Recent advances in material synthesis techniques have enabled the production of silicene-based materials15,16,17,18, expanding the possibilities for their use in various technological applications16,19,20. Density functional theory (DFT) calculations have been instrumental in predicting the existence and stability of several silicene-based structures, providing insights into their electronic, mechanical, and optical properties21,22,23,24,25,26,27,28. These theoretical studies have paved the way for experimental efforts to realize and harness the potential of silicene and its derivatives.

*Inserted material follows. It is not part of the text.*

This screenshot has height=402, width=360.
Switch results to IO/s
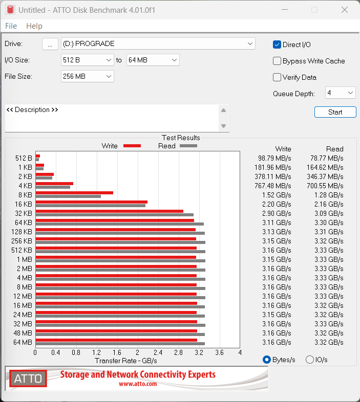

Popgraphene29, a 2D carbon allotrope characterized by its unique pop-up structure comprising 5–8–5 carbon rings, has shown significant potential for energy storage applications30,31 due to its unique lattice topology, mechanical strength, and electronic properties32,33,34,35,36. Motivated by its success, we propose a silicon version, dubbed Popsilicene (Pop-Si), which retains the structural characteristics of Popgraphene while offering the benefits inherent to silicon-based materials. This study aims to explore the properties of Pop-Si, hypothesizing that it will exhibit a combination of thermal stability, metallic behavior, and unique optical properties with good potential for practical energy storage and conversion applications.

Herein, we present a detailed investigation of Pop-Si using DFT and ab initio molecular dynamics (AIMD) simulations. We explore its electronic and structural properties, including thermal stability at high temperatures, phonon dispersion curves, mechanical properties (elastic constants, Young’s modulus, and Poisson’s ratio), band structure, and optical characteristics. Our findings demonstrate that Pop-Si is a thermally and dynamically stable metallic material with pronounced UV-Vis optical activity and favorable mechanical properties, making it a strong candidate for various practical applications.

Results

The optimized lattice structure of Pop-Si is depicted in Fig. 1. The bond distances between the highlighted atoms S1–S2, S2–S3, S3–S4, S4–S5, and S5–S6 are measured as 2.29 Å, 2.28 Å, 2.29 Å, 2.28 Å, and 2.24 Å, respectively. These bond lengths are close to those observed in conventional hexagonal silicene, typically around 2.28 Å37. Like other 2D silicon materials38,39,40, Pop-Si exhibits buckling, with a vertical displacement (\(\Delta Z\)) of approximately 0.68 Å, similar to the 0.44 Å found in silicene37. This buckling is a characteristic feature of silicene and other silicon-based 2D materials, attributed to the sp\(^{3}\) hybridization of silicon atoms, which contrasts with the planar sp\(^{2}\) hybridization seen in graphene. The buckling in Pop-Si further aligns it with known properties of silicene, providing additional validation of its structural stability. These similarities suggest that Pop-Si retains the structural characteristics of silicene while adopting a novel configuration.

Figure 1
figure 1

Schematic representation of the Pop-Si sheet. Panels (a) and (b) present its top and side views, respectively. The black rectangle in panel (a), defined by lattice vectors \(a=5.60\) Å and \(b=14.3\) Å, highlights the unit cell. In panel (b), one can note that Pop-Si has a buckled structure with width \(\Delta Z=0.68\) Å. The red numbers highlight silicon atoms that form distinct bonds in the lattice.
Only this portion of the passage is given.